Justice Datta then took note of the history of the current petition. He pointed out that the Jharkhand High Court had kept Soren’s challenge to his arrest pending for two months, and then reserved judgement on 28 February 2024. Soren’s team had approached the Supreme Court requesting them to direct speedy delivery of the judgement from the Jharkhand High Court. On 3 May the Jharkhand High Court upheld the arrest by the ED. Soren’s writ petition for speedy delivery of the order was disposed of by Justices Sanjiv Khanna and Datta. He filed a Special Leave Petition (SLP) challenging the High Court’s order, which the Court is hearing in the present case. 

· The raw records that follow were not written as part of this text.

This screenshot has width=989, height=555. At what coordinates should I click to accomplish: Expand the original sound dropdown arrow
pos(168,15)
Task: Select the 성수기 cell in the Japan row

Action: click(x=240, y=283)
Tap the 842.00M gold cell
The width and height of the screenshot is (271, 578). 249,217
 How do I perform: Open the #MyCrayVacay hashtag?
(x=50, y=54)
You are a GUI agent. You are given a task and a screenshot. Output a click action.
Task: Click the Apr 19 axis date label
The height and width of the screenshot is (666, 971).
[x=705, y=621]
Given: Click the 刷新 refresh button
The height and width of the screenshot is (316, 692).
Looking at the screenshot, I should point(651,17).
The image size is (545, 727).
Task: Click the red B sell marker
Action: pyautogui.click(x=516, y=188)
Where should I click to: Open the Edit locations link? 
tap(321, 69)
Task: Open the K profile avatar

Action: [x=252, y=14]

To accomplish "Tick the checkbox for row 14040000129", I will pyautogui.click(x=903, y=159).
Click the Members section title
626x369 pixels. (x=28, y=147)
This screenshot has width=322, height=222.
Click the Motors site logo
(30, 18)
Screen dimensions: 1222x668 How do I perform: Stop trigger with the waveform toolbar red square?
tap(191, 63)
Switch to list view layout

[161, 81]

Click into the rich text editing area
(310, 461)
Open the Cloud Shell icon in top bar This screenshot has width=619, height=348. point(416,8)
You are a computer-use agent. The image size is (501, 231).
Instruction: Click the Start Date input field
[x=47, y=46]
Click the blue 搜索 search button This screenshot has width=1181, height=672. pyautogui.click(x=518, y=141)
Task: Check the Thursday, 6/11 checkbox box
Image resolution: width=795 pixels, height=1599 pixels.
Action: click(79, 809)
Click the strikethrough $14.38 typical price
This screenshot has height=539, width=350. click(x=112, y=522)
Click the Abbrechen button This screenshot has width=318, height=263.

Justice Datta pointed out that Sibal had sought bail for Soren during the hearings on the High Court’s delay. Sibal responded, “I should have said release but I said bail. I agree.” Justice Datta then asked whether Soren had informed Sibal that a bail application was pending before a Special Court. 

Justice Datta stated, “We expected some candour from your client. He should have said that he had already applied for bail. That was not told to us.” He went on, “You were pursuing parallel remedies.” 

Further, he stated that Soren’s SLPs in the Supreme Court appealing against the Jharkhand High Courts decision made no “whisper” of the cognisance order. 

Sibal immediately took responsibility for the mistake. He clarified that it was his fault, and not Sorens. “The client is in jail. We are lawyers acting for him…our intention is never to mislead the Court.” As he attempted to justify his petition, Justice Datta suggested dismissing it without commenting on the merits of the case. The judge warned that it would be risky for Sibal to argue as it would be damaging for Soren. “We will take the consequences,” Sibal replied. 

Sibal: Bail petition is conceptually different 

Sibal argued that the plea challenging an arrest under the PMLA is a “remedy of release” which differs from a “bail remedy.” His plea was solely on the arrest being illegal. In yesterday’s hearing, he had stated that the cognisance order and an order rejecting bail would collapse if the arrest is held illegal. 

“Why was it not brought to our notice…at two stages [writ petition and special leave petition]” Justice Datta repeated. Sibal insisted that the Supreme Court had held that an order of cognisance does not obstruct a plea challenging arrest. He also referred to two Supreme Court judgements on this. Defending Soren once again, Sibal stated “He [Soren] is in custody…he is not in touch with us…this is not his fault.” 

In a last-ditch attempt, Sibal contended that the cognisance order was submitted as an additional document with the writ petition which was disposed of by Justice Khanna’s bench. “Why was it not disclosed in this petition?” asked Justice Datta piercingly, “we also did our homework.” 

The Bench started dictating the dismissal order with Justice Datta stating that Soren approached the Court “without clean hands.” Sibal requested to withdraw the petition stating that such observation put on record in an Order by the Bench would be “worse” for Soren. 

Post-hearing reflections 

Sibal expressed his displeasure with the manner in which the Bench was dismissing the petition. He repeated that Soren’s case was a case of “personal liberty.” He quoted a judgement by Justice Krishna Iyer which stated that the subsequent eventsin this context the cognisance orderdo not play a role in personal liberty cases. 

He concluded, “The proof of the pudding is in the eating, and we eat it everyday.” 

Appearing for the ED, Additional Solicitor General S.V. Raju who remained quiet for almost the entirety of the hearing said, “Grateful my lords.”